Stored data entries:

*** Begin section ***

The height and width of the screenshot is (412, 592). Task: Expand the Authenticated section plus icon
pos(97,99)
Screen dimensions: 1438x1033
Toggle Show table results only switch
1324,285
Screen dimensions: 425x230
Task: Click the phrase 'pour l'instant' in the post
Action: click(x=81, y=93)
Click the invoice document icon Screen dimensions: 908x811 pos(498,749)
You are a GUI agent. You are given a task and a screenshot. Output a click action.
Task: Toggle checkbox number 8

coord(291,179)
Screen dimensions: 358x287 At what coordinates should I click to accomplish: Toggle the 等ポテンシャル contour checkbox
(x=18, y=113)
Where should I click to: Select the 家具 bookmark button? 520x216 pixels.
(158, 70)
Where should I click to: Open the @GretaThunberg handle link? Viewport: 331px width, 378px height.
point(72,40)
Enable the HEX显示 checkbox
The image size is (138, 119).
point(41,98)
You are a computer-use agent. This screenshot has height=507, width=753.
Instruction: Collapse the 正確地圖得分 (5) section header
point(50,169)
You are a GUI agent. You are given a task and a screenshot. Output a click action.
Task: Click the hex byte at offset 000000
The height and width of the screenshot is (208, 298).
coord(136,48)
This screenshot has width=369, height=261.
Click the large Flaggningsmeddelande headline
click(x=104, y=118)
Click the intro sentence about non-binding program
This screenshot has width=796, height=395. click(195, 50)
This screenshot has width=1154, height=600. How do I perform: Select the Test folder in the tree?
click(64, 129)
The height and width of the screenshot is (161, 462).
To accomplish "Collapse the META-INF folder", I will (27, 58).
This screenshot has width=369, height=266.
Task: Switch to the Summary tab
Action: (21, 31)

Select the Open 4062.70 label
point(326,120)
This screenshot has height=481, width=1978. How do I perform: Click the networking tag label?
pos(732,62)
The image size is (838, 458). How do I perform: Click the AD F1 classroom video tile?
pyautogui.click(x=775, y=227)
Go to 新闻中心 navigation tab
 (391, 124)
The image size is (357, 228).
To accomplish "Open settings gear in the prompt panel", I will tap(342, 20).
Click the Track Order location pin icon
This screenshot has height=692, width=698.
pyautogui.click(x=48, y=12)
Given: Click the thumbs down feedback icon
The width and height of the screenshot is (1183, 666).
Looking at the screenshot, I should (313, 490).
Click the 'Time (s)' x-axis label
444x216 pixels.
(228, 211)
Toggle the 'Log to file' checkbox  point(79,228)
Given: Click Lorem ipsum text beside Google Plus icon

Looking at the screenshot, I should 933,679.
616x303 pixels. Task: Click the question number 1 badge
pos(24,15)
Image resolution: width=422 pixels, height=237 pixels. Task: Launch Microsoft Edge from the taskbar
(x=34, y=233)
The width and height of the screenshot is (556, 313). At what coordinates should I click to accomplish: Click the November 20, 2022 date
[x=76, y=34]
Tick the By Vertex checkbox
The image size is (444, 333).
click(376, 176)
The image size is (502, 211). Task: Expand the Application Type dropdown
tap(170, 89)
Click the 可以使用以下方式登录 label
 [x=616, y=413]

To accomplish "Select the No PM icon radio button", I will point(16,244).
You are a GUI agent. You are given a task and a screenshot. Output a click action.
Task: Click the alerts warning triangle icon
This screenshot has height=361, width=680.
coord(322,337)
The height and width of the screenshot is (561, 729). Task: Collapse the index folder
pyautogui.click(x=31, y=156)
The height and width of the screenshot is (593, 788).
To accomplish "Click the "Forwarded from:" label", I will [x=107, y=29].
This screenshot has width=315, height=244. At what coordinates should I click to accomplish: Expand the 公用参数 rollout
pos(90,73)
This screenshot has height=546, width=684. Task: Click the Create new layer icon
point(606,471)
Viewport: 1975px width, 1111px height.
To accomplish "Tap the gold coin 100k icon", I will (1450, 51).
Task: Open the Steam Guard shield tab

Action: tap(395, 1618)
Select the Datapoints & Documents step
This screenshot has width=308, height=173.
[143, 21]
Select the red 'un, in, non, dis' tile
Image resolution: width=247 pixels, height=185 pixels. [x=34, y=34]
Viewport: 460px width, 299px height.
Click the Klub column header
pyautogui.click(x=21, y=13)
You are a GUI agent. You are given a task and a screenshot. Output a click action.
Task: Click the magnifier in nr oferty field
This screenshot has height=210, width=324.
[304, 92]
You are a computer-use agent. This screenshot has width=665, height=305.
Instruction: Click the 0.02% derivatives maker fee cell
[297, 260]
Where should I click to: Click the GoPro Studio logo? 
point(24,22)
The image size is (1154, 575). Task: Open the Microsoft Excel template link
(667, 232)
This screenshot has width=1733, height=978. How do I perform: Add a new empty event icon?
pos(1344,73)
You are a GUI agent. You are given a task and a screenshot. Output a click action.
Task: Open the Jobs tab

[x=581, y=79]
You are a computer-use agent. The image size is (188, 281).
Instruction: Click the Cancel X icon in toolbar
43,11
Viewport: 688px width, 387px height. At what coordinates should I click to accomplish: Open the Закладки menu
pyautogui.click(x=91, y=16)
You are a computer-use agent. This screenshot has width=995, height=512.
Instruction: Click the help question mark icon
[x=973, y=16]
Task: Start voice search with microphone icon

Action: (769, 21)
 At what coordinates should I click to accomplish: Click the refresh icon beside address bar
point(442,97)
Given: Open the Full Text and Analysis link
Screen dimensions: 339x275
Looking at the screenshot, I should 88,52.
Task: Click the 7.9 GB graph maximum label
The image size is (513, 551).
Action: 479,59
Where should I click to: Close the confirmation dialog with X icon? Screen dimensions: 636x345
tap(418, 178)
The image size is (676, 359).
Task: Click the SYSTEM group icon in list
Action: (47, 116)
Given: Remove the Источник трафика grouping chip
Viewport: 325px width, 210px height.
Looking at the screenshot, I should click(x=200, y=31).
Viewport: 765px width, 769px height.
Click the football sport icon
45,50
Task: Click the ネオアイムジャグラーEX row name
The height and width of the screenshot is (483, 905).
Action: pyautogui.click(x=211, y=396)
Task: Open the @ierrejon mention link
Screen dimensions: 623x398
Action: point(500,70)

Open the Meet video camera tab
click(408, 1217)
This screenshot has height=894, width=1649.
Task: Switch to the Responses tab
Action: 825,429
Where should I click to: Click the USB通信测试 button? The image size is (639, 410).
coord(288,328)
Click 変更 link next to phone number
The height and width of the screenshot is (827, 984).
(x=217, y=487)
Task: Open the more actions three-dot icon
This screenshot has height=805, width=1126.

*** End section ***

Look above for lines with the word "computer" and copy them all.

- **Task answer**
You are a computer-use agent. This screenshot has height=507, width=753.
You are a computer-use agent. This screenshot has width=665, height=305.
You are a computer-use agent. The image size is (188, 281).
You are a computer-use agent. This screenshot has width=995, height=512.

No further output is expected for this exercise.